Dans cet environnement difficile, les politiques nationales et les efforts multilatéraux joueront un rôle important. Les banques centrales devront ajuster leurs politiques de manière décisive pour s’assurer que les anticipations d’inflation à moyen et long terme restent ancrées. Une communication claire et des orientations prospectives sur les perspectives de la politique monétaire seront essentielles pour minimiser le risque d’ajustements perturbateurs.

Plusieurs économies devront consolider leurs équilibres budgétaires. Cela ne devrait pas empêcher les gouvernements de fournir un soutien bien ciblé aux populations vulnérables, en particulier compte tenu des prix élevés de l’énergie et des denrées alimentaires. L’intégration de ces efforts dans un cadre à moyen terme avec une voie claire et crédible pour stabiliser la dette publique peut aider à créer de l’espace pour fournir le soutien nécessaire.

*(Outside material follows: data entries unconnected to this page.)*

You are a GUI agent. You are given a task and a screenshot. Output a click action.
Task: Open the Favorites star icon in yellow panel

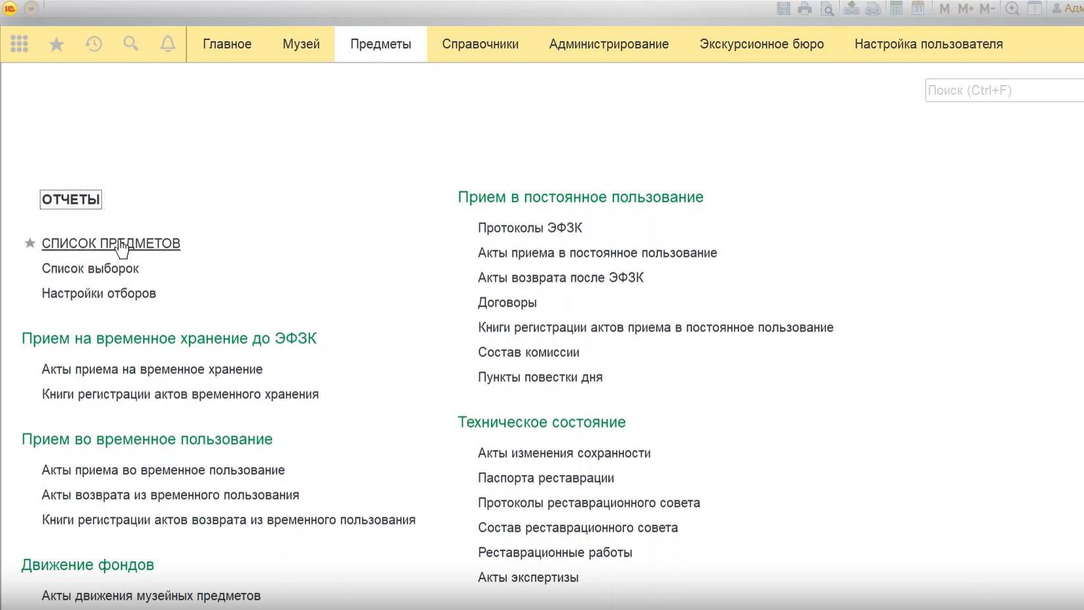pyautogui.click(x=57, y=43)
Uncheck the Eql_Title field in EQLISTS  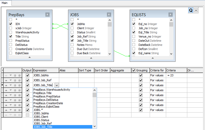134,32
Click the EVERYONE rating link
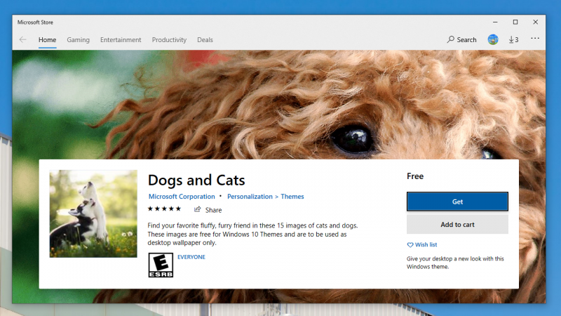 click(x=191, y=257)

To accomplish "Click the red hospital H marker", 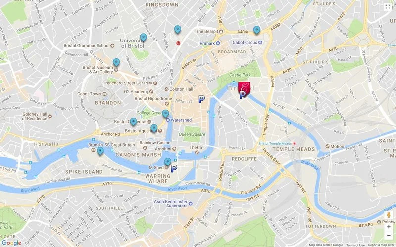I will click(178, 43).
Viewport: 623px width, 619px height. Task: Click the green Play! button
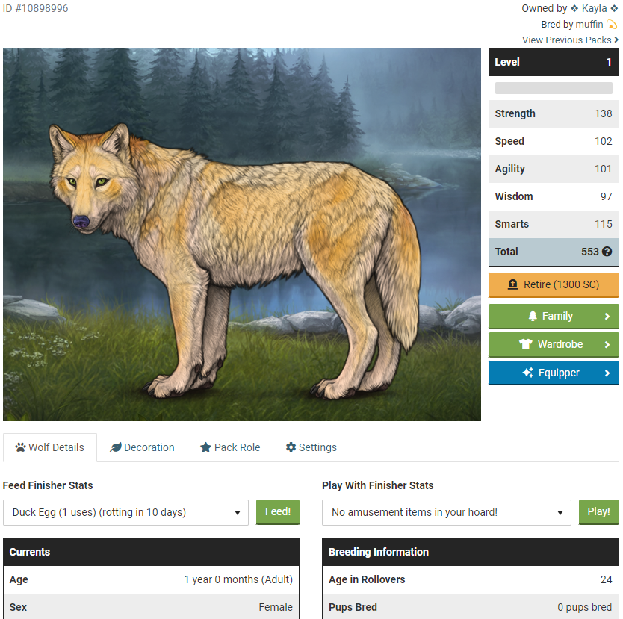pos(599,511)
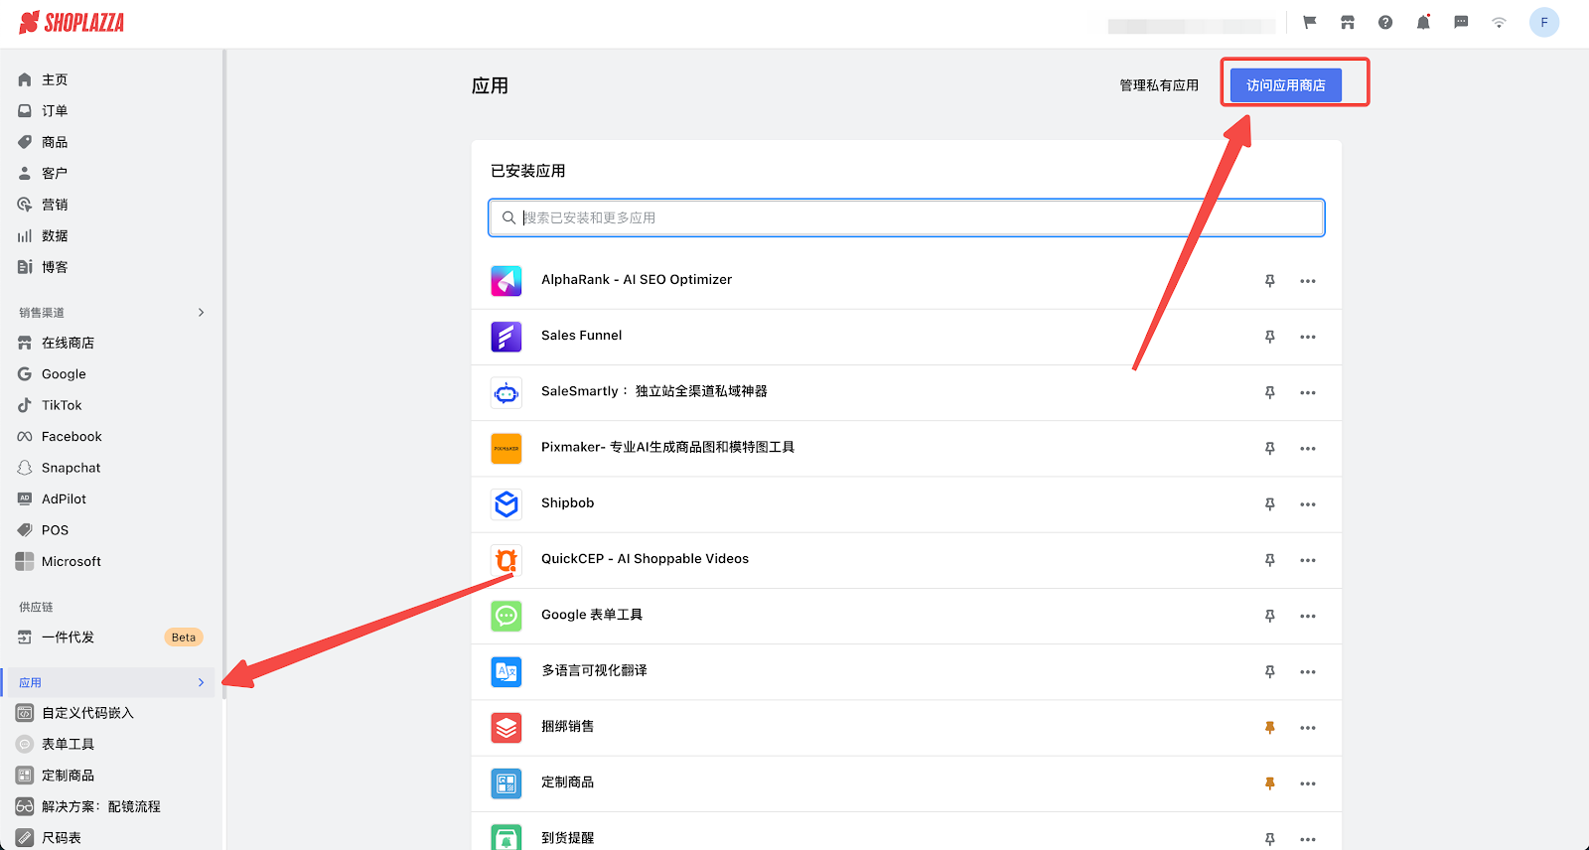This screenshot has width=1589, height=850.
Task: Open the help question mark icon
Action: pyautogui.click(x=1385, y=23)
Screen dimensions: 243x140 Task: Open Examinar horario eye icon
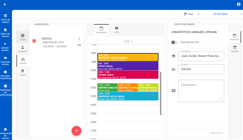click(x=5, y=58)
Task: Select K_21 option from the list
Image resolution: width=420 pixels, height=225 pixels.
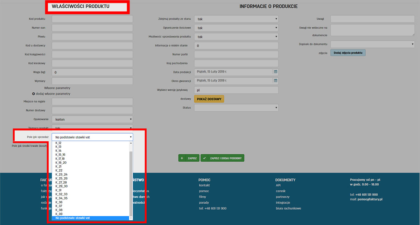Action: [58, 167]
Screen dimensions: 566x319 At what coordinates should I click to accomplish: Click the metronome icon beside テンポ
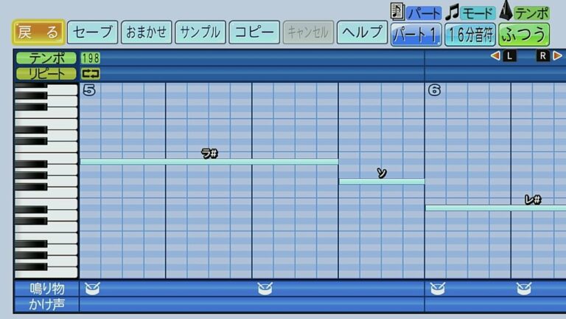coord(506,12)
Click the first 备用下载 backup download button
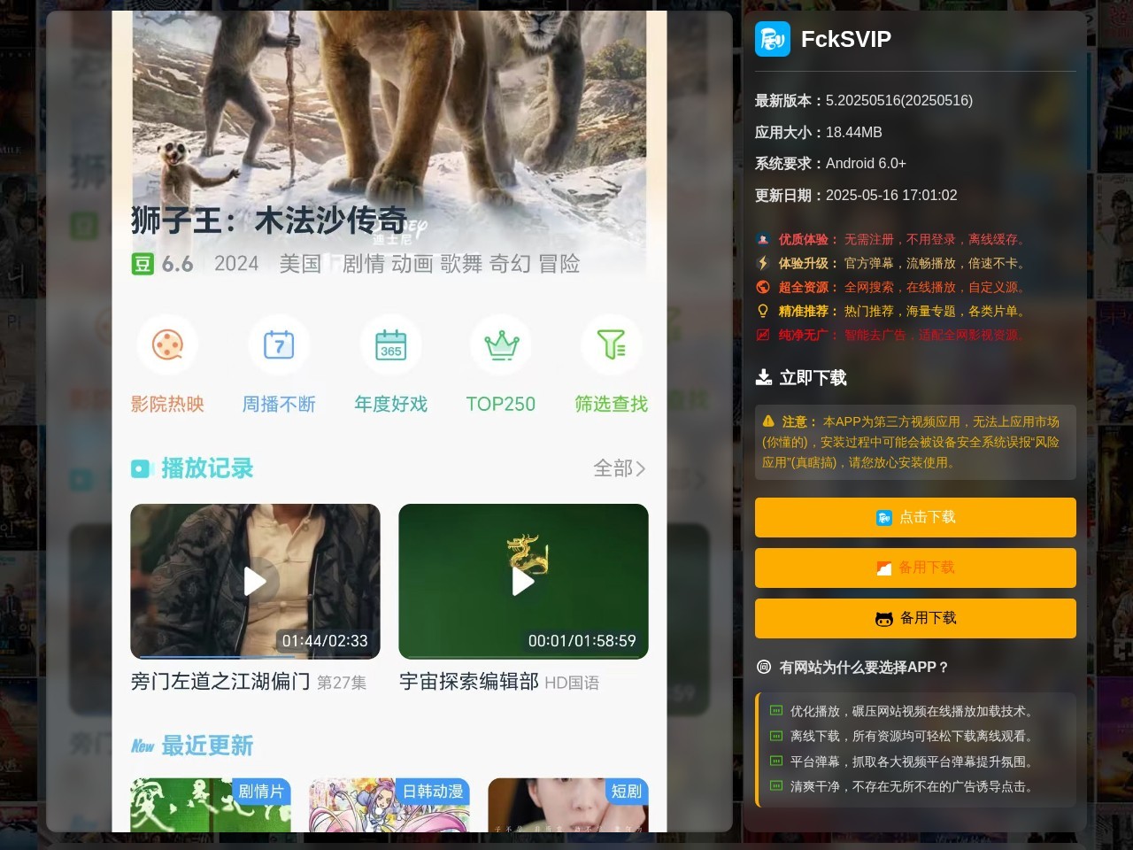 coord(915,568)
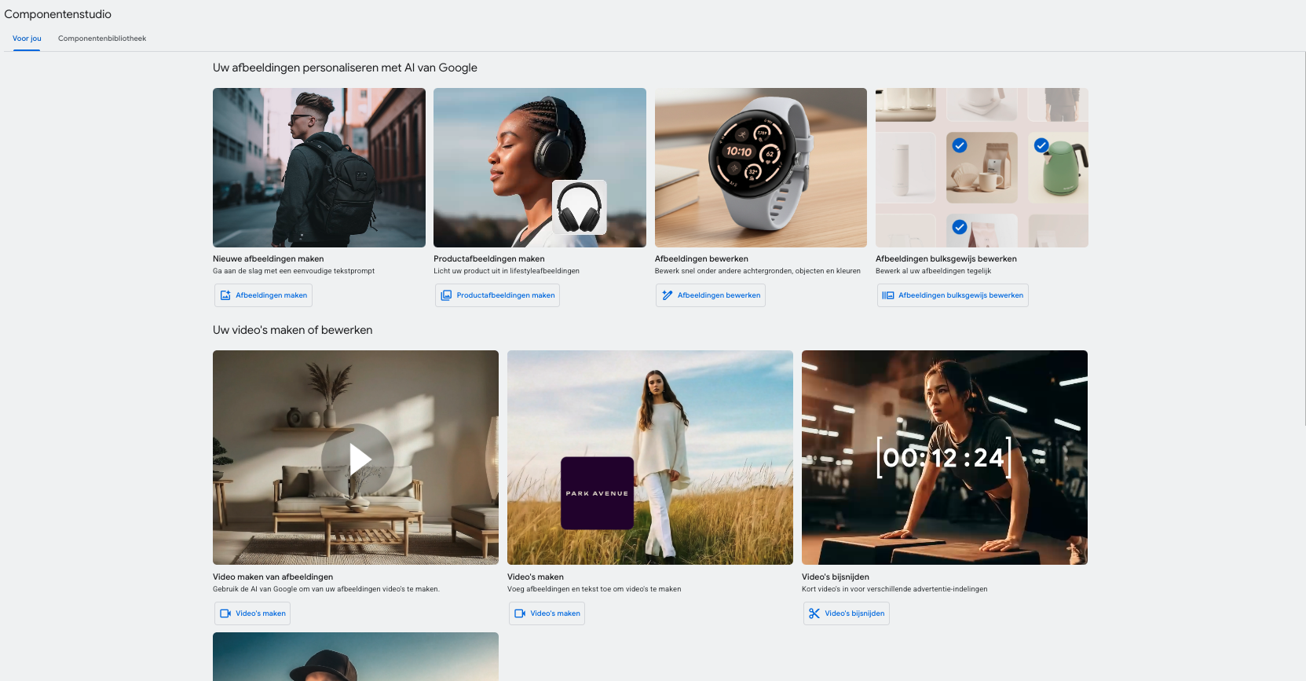
Task: Click the magic wand icon for Afbeeldingen bewerken
Action: click(x=668, y=295)
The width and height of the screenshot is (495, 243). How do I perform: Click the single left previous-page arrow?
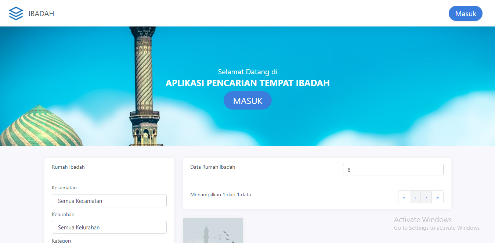[x=415, y=197]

Même si les décideurs politiques se concentrent sur l’amortissement de l’impact de la guerre et de la pandémie, d’autres objectifs nécessiteront leur attention.

La priorité la plus immédiate est de mettre fin à la guerre.

Sur le climat, nous devons combler le fossé entre les ambitions affichées et les actions politiques. Un prix plancher international du carbone différencié selon les niveaux de revenu des pays permettrait de coordonner les efforts nationaux visant à réduire les risques d’événements climatiques catastrophiques. Il est tout aussi important de garantir un accès mondial équitable à la gamme complète d’outils COVID-19 pour contenir le virus et pour répondre à d’autres priorités mondiales en matière de santé. La coopération multilatérale reste essentielle pour faire avancer ces objectifs.

Les décideurs politiques devraient également veiller à ce que le filet de sécurité financière mondial fonctionne efficacement. Pour certains pays, cela signifie garantir un soutien adéquat en liquidités pour surmonter les difficultés de refinancement à court terme. Mais pour d’autres, une restructuration complète de la dette souveraine sera nécessaire. Le cadre commun du Groupe des Vingt pour le traitement de la dette offre des orientations pour une telle restructuration, mais n’a pas encore donné suite. L’absence d’un cadre efficace et rapide est une faille dans le système financier mondial.

Une attention particulière devrait également être accordée à la stabilité globale de l’ordre économique mondial pour s’assurer que le cadre multilatéral qui a sorti des centaines de millions de personnes de la pauvreté ne soit pas démantelé.

Ces risques et politiques interagissent de manière complexe sur des périodes variables. La hausse des taux d’intérêt et la nécessité de protéger les populations vulnérables contre les prix élevés des denrées alimentaires et de l’énergie rendent plus difficile le maintien de la viabilité budgétaire. À son tour, l’érosion de l’espace budgétaire rend plus difficile l’investissement dans la transition climatique, tandis que les retards dans la gestion de la crise climatique rendent les économies plus vulnérables aux chocs des prix des matières premières, qui alimentent l’inflation et l’instabilité économique. La fragmentation géopolitique aggrave tous ces compromis, augmentant le risque de conflit et de volatilité économique et diminuant l’efficacité globale.

En l’espace de quelques semaines, le monde a de nouveau vécu un choc majeur. Alors qu’une reprise durable de la pandémie était en vue, la guerre a éclaté, effaçant potentiellement les gains récents. Les nombreux défis auxquels nous sommes confrontés appellent des actions politiques proportionnées et concertées aux niveaux national et multilatéral pour éviter des résultats encore pires et améliorer les perspectives économiques pour tous.